◆ **EXERCISE GOAL**:
Would you count the lines below that contain the string "size" and reply with that number only?

*** RECORD EXCERPTS ***

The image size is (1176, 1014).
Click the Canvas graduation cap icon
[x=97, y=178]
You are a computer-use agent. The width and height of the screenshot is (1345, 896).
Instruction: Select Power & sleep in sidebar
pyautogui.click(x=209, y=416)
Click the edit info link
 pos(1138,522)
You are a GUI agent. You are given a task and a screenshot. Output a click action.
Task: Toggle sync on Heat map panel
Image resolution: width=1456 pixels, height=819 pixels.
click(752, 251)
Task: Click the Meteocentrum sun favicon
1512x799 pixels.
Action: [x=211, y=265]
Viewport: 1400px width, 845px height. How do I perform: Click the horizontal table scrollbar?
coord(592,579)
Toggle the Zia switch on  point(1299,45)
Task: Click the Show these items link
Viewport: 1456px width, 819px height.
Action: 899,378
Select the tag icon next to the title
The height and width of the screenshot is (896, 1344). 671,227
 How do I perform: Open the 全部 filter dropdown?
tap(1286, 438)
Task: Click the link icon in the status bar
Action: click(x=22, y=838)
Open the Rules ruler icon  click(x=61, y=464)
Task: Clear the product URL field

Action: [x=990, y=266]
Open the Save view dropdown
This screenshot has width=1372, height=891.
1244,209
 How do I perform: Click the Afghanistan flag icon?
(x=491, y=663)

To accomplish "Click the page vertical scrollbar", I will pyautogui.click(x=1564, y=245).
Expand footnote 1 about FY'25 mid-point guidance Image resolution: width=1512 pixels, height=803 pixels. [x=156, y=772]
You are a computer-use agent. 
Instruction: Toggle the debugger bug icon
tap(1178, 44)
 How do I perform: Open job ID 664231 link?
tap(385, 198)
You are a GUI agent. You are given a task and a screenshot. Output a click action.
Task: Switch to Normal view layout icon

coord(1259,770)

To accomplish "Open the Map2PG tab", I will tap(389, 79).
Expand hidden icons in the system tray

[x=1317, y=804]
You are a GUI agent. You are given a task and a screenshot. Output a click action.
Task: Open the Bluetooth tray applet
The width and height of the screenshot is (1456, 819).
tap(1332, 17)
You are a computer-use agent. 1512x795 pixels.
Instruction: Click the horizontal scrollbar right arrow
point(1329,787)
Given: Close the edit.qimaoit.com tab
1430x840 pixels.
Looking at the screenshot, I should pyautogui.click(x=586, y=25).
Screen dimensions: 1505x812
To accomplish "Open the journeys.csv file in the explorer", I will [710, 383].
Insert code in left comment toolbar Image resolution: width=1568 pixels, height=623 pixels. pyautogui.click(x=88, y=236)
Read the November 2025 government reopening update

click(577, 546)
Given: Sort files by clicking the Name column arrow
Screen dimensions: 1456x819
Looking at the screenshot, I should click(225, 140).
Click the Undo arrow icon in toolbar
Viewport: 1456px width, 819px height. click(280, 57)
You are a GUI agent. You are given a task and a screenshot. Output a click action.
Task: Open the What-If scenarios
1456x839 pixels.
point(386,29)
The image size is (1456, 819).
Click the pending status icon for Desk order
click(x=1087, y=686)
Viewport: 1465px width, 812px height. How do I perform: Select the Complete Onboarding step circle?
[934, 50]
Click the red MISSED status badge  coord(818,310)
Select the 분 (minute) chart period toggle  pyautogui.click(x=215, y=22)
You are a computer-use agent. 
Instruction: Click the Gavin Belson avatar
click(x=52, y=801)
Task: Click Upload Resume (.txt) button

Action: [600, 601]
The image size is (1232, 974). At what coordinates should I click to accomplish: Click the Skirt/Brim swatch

***

◆ **TASK OUTPUT**:
3